Dataset entries:
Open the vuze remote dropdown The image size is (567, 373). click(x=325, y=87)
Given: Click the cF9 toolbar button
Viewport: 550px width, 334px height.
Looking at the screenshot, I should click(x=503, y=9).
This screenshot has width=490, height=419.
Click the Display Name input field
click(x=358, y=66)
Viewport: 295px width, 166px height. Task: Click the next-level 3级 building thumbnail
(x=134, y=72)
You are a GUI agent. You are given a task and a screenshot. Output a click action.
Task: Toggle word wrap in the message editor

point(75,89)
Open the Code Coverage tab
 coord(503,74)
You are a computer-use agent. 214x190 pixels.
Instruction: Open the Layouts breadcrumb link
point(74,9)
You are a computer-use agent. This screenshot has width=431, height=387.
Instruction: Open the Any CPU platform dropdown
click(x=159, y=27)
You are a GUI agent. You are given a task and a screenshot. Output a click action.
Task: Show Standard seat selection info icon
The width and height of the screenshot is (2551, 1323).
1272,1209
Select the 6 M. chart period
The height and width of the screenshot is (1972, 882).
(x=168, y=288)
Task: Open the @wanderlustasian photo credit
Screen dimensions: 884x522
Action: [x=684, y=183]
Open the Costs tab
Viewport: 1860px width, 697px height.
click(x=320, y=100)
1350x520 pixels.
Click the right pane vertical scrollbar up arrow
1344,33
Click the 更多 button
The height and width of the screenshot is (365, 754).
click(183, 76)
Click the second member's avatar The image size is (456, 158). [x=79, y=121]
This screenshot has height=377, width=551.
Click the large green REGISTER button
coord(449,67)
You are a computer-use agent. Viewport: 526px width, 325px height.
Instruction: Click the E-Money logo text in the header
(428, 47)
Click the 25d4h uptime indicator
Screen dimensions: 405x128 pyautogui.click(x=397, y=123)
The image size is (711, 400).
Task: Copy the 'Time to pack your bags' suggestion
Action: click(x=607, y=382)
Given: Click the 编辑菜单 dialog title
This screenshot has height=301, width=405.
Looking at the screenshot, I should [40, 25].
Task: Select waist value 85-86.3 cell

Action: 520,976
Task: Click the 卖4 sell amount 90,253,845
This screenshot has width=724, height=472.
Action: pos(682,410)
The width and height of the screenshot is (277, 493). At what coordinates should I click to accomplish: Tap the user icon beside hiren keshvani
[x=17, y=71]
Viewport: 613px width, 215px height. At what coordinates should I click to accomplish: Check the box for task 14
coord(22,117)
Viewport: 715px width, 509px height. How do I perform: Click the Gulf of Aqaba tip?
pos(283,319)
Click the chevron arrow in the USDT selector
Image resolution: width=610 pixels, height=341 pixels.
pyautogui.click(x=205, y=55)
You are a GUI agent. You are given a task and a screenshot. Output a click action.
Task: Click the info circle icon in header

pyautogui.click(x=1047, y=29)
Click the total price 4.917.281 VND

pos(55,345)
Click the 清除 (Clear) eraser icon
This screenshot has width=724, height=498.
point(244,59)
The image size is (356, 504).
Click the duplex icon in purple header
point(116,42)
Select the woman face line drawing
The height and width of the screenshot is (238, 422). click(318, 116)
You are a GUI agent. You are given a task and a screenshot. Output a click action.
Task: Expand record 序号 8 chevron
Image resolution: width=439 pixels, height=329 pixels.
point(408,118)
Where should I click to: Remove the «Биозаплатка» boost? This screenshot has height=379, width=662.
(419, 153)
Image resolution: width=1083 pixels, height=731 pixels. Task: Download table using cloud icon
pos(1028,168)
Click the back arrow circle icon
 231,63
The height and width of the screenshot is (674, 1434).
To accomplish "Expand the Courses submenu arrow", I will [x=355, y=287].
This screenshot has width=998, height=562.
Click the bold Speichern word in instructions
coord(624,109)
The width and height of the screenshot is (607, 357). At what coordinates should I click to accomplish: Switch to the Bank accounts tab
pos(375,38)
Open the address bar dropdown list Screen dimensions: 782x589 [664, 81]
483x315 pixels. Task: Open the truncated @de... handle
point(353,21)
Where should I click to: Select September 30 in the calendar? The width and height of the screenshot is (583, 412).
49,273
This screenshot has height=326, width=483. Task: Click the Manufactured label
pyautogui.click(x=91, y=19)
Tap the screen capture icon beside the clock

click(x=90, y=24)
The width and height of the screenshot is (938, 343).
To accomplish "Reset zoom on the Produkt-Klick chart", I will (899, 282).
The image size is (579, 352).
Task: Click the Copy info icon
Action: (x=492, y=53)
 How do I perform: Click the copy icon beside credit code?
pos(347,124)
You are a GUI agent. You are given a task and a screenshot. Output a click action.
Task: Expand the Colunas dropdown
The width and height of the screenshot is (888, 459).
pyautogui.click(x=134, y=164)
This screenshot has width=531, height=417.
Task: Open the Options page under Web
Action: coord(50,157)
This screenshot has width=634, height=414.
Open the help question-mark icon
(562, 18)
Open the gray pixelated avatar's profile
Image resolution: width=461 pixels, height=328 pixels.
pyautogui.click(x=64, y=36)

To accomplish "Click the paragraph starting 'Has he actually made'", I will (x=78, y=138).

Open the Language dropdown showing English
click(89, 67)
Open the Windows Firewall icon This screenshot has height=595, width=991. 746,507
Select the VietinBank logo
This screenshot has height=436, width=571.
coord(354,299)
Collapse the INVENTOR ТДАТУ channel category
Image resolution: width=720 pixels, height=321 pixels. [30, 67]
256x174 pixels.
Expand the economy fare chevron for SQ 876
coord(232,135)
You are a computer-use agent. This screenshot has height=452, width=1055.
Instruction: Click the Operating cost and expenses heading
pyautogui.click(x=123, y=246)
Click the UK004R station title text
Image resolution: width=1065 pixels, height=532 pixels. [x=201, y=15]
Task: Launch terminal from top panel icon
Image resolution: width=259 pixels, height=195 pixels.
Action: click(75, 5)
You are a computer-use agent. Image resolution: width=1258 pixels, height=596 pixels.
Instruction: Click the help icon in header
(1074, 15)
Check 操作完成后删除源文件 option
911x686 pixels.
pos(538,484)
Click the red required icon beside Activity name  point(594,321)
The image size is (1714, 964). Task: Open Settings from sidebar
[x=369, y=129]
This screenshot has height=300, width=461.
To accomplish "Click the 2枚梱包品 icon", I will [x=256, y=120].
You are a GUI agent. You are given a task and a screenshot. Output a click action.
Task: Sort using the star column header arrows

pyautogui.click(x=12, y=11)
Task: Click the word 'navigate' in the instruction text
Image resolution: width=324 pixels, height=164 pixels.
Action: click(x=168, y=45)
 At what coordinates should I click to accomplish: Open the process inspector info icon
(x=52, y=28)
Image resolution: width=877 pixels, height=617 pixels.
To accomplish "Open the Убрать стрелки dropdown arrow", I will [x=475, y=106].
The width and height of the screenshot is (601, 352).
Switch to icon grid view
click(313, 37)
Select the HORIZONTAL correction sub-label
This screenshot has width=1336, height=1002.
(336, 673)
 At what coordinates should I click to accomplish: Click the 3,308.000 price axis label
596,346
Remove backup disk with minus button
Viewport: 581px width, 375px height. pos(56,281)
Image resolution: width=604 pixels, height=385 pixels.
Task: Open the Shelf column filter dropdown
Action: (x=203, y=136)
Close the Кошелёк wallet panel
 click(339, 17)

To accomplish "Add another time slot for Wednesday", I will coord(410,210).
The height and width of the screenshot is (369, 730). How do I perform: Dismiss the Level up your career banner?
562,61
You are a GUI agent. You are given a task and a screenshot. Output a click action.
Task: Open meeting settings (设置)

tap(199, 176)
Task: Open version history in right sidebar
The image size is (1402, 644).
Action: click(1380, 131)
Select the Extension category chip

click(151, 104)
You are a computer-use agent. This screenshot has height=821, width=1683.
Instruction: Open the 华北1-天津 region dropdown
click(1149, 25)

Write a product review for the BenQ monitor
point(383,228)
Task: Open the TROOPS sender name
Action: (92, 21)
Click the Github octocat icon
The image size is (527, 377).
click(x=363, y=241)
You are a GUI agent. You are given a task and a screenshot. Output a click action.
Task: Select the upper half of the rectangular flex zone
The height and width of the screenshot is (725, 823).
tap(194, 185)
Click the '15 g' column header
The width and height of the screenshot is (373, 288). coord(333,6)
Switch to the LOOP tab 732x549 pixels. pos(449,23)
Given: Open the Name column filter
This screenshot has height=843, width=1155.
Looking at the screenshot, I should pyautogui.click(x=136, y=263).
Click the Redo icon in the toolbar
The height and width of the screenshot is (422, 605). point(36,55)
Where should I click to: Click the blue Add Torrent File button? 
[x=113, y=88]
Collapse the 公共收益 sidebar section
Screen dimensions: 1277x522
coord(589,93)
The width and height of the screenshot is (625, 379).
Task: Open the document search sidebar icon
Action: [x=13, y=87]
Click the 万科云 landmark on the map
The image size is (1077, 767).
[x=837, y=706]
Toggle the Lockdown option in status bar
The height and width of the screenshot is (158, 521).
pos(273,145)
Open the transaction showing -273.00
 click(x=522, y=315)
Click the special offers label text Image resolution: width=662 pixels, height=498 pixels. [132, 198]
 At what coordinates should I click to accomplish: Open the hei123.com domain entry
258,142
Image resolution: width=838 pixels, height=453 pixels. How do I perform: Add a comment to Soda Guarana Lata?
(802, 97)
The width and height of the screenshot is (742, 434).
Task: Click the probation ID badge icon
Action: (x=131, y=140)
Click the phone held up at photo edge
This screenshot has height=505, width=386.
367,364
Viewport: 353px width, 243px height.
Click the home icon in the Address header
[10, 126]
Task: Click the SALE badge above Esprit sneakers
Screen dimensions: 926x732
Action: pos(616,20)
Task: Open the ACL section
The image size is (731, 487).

● What to produce
Copy out every line above where "photo" is present.

● Problem solution
Task: Open the @wanderlustasian photo credit
Click the phone held up at photo edge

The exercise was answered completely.